Sikkim is a 1971 Indian documentary about the nation of Sikkim, directed by Satyajit Ray. The documentary was commissioned by the Chogyal (King) of Sikkim at a time when he felt the sovereignty of Sikkim was under threat from both China and India. Ray's documentary is about the sovereignty of Sikkim. The film was banned by the government of India, when Sikkim merged with India in 1975. In 2000, the copyright of the film was transferred to the Art and Culture Trust of Sikkim. The ban was finally lifted by the Ministry of External Affairs (MEA) in September 2010. In November 2010 the director of the Kolkata film festival stated that upon screening the documentary for the first time, he received an injunction from the court of Sikkim again banning the film.
Satyajit had planned several documentaries about with people in their setting in focus, like musicians of Rajasthan, dancers in Ellora, but eventually ended up making only one. Ray's cousin who lived in Darjeeling, had appeared in film, Kanchenjungha (1962) also shot in Darjeeling, was acquainted with Chogyal of Sikkim Palden Thondup Namgyal and his American wife Hope Cooke, the couple commissioned the film and his cousin convinced Ray to take on the project.
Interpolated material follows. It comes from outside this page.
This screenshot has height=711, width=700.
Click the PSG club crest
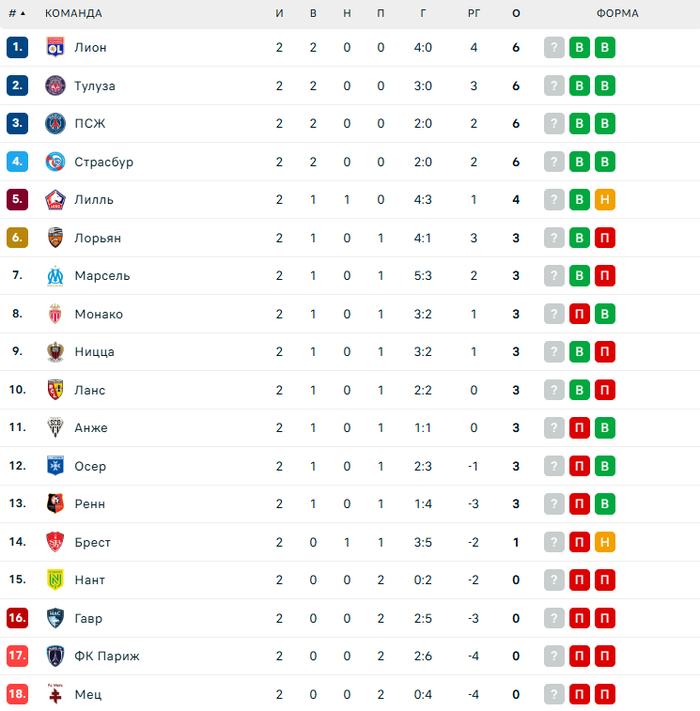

No critics have seen the film, but Ray described it in the following way: "While they're reaching this point, I cut to a shot of a piece of telegraph wire. It's raining and there are two drops of rain approaching on a downward curve. It's a very poetic seven minutes. And the end is also very lively, very optimistic, with children, happy, laughing, smoking, singing. The whole thing builds up into a paean of praise for the place." The documentary was screened for public viewing for the first time in 39 years at the 16th Kolkata Film Festival. Mathures Paul of The Statesman wrote in his review, "Sandwiched between Pratidwandi, Seemabaddha and Asani Sanket, Sikkim is beautiful, more an essay from a respected travel journal from Ray’s era accompanied by detailed photographs that graced magazines like Life".
The film had to undergo double censorship from both the film's commissioners and the Indian government, when Sikkim became a state of India in 1975. The documentary was banned by the Indian government, and all known copies of the documentary destroyed.
Except a screening for the Chogyal family, the film never got formally released. For many years, the film was considered to be lost and it was thought that the only surviving record of the film is a scene-by-scene written reconstruction of the film by the remaining film team members. However, in January 2003 it was reported that a good quality print has been kept by the British Film Institute. When the Kolkata-based Satyajit Ray Society traced a print with the Chogyal’s family it was found to be damaged beyond repair, finally, a print that had made its way to London was traced and restored by the Academy Film Archive in 2007. A restored version was shown in 2008 during a "Ray Retrospective" at the Nantes Three Continents Film Festival in France.
After the government overturned the ban, the restored copy reached the Gangtok-based Art and Culture Trust of Sikkim in September 2010, which has earlier received the prints and right for the film in 2000.
Amidst a lot of controversies, this was finally screened at a film festival at Kolkata in Nandan in Nov 2010. People waited hours and sat on the movie hall floors to watch the single screening of this movie. This was again removed after a single show, as a Sikkim court ordered a stay on the screening of this documentary.